The team confirmed that efforts to stop the leak had
been successful, though 3 percent of the natural gas
stored in the facility had been lost by that time. The
data also showed that the Aliso Canyon event released
enough methane to make this the largest leak in history
in terms of climate impact, Conley and his colleagues
report this week in Science. Only one previous
event, at Moss Bluff, Texas in 2004, released more
natural gas, but most of that burned off in a huge
fireball.
The leak also released some 2.5 tons of benzene, a
carcinogen, into the atmosphere, they found. That sounds
like a lot, but cars and other sources emit about a
thousand times more every year, Ryerson says.
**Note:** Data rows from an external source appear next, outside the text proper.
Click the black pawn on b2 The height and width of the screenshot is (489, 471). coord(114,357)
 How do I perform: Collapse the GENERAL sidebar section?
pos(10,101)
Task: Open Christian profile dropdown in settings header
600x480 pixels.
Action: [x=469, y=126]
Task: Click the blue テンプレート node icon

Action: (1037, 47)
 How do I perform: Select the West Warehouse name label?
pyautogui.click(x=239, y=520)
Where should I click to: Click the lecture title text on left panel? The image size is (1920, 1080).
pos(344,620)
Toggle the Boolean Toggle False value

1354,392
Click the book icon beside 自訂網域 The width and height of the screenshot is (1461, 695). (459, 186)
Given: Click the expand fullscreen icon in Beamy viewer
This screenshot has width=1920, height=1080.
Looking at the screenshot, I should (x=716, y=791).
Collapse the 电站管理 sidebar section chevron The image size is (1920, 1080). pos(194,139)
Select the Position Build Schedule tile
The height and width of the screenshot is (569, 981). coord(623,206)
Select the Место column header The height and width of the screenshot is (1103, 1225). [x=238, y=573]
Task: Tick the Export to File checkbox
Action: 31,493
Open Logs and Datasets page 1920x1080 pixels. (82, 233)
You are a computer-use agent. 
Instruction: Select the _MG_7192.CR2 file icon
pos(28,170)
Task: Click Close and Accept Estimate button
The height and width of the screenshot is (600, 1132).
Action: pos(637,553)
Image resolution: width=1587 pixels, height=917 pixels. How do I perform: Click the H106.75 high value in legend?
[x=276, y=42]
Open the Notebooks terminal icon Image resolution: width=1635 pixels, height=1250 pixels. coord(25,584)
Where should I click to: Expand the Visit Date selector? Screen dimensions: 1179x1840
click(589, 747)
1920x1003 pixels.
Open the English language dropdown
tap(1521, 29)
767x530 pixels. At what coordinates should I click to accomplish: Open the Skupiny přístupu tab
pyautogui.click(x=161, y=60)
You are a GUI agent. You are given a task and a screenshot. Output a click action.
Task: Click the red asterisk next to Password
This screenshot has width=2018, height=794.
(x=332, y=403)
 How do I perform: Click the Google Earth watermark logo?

Individuals who were in the way of the plume may have
been exposed to more worrying amounts of the substance,
but for now there’s no way to know.
Southern California Gas Company has stated that it will
mitigate the greenhouse gas emissions caused by the
leak.
Francesca Hopkins, an Earth systems scientist at
NASA’s Jet Propulsion Laboratory, has some ideas about
how they can do that.
While at UC Irvine, she led a study that mapped out
methane emissions across the LA Basin using a white Ford
Transit van equipped with a snorkel and a host of
scientific equipment. As they
report in the Journal of Geophysical Research:
Atmospheres, her team found methane leaking from
compressed natural gas fueling stations, gas-fired power
plants, landfills—even ones that had been closed for 50
years—and, of course, cows.
Plugging up those “fugitive leaks” could be part of the
gas company's mitigation efforts, Hopkins says. And
targeting methane leaks could bring a far bigger bang
for the buck than carbon dioxide emissions, she says.
While methane has a shorter lifespan in the atmosphere,
it is also a far more potent greenhouse gas and one that
has an economic value, since lost methane is essentially
wasted fuel. Luckily, methane is also a lot easier to
get rid of because it can be burned.
Conley notes that this one leak’s overall contribution
to climate change is just a drop in the bucket. That’s
because there’s already so much carbon dioxide, methane
and other greenhouse gases being released around the
globe. For his team, the real issue is how to prevent
such massive leaks from happening more often and
becoming a bigger climate threat.
“Nobody really knows yet what caused Aliso to happen,”
Ryerson says. If it had happened in a spot more distant
from where people live, it might not have been noticed
for a lot longer. Even then, the team was only able to
measure the magnitude of the event because Conley was
already under contract to the state.
Scientists were also available to map the plumes from
two previous oil and gas disasters—the
Deepwater Horizon oil spill in the Gulf of Mexico in
2010 and a
natural gas leak in the North Sea in 2013—and
provide key information for stopping the events. But
Ryerson and Conley both note that the three situations
were largely due to luck.
“There is no standing capability for a quick-response
airborne chemical measurement” of a disaster, Ryerson
says. They argue that some sort of “grab-and-go package”
should be developed to get scientists to a site within
hours rather than weeks or months.
“We’ve been lucky three times in a row,” Ryerson says.
“We should do something to be ready for the fourth.”